Over the last twelve months or so there has been a growing interest in the notion of Global Graduates, that is, graduates that possess the knowledge, skills and behaviours to operate both through and beyond traditional borders and across multiple territories and cultures. A number of research organisations have explored and developed the notion to try and understand what a global graduate might look like, as well as how we might go about producing them. With the well documented issues surrounding graduate employment and the current changes in Higher Education now taking their predicted course, this juncture now appears extremely relevant in terms of how we might view, prepare and develop the next generation of graduates. In a recent report, developed with the support of CIHE and AGR, the think tank CFE interviewed a number of global organisations in an attempt to understand and clarify this emerging area of interest.
The report begins by outlining the context through which the need for globally skilled graduates has appeared. Changes within the traditional workplace and the rapid advancement of communication technologies has placed graduates at the centre of evolving commercial operations all around the globe. Their ability to navigate different environments and cultures has quickly become a necessity for the organisations they serve. As the world has got smaller, the range of skills that are required to interpret and negotiate it, have grown significantly larger. This growth, which is confirmed throughout the report, signifies that the overriding requirements for large global organisations is the ability to collaborate within diverse environments and cooperate with individuals, groups and organisations from a wide range of cultures and backgrounds. If this is true, then the question becomes how do our educational institutions respond to this need? How do we create the experiences from which these skills can be developed?

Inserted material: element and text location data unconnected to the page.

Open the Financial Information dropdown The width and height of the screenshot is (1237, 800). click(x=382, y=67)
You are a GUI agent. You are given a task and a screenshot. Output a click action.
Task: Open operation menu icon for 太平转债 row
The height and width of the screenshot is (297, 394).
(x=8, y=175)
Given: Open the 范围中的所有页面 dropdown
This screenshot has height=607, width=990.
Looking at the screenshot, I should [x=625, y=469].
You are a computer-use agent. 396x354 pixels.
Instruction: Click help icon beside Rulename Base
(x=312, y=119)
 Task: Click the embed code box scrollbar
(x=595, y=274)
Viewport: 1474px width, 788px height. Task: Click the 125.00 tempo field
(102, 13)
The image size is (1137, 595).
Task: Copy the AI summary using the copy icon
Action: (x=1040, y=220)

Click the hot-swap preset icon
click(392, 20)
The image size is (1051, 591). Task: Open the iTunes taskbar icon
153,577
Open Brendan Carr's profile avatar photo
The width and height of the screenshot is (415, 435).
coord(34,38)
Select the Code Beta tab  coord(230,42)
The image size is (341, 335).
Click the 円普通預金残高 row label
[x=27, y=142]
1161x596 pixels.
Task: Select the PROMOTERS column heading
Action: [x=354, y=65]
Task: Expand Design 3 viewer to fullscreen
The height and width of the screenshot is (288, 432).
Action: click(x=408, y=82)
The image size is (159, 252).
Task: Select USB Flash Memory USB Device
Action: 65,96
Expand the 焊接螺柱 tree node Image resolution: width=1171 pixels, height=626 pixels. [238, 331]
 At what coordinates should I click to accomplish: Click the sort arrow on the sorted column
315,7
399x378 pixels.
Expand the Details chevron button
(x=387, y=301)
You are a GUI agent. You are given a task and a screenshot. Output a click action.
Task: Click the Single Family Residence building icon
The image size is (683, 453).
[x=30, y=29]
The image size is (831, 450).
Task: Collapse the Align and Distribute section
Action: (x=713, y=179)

In Richard Sennett’s latest book Together: The Rituals, Pleasures and Politics of Cooperation this question is brought into sharp focus. Here, Professor Sennett has developed the themes from his earlier work Respect: The Formation of Character in an Age of Inequality, to place the notion of cooperation within its historical legacy. By doing this he has been able to ask the question; what effects have the changes (within our communities, workplaces etc.) had on our abilities to collaborate and cooperate? Unfortunately, his findings have been less than positive, even though our need to collaborate and cooperate has never been greater, our abilities to do so, according to Professor Sennett, have been dramatically eroded. One of the main reasons for this is a relatively simple one, with the rapid growth of modern communications and social media our ability to seek out likeminded individuals who share common values and interests has never been easier. The consequence of this development has been that our experiences of individuals that don’t share the same values and interests have been significantly reduced. Never before has the proverb ‘birds of a feather flock together‘ been more true, and in this sense, never before has the thirst for homogeneity been more rife.
For all of Professor Sennett’s diagnostic pessimism the book does present some optimistic insights, which in the context of developing graduates to be able to deal with a radically changing world, can only be good news. Throughout the book, Professor Sennett is at pains to present cooperation as a skill that requires many hours of both patience and practice, and he states that the dedication required to achieve this should not be underestimated. The book is littered with both first hand experiences and wider world examples of how this practice can be both developed and achieved within the types of environments we have described. But the question still remains; how will our educational institutions respond? It is clear that within Higher Education alone, the need to make use of the broadest range of curricula available will only be the first step. However, given the current appetite for reducing the role of the humanities, coupled with the age old problem of restricted academic specialisms, perhaps that first step may be the hardest of all to make.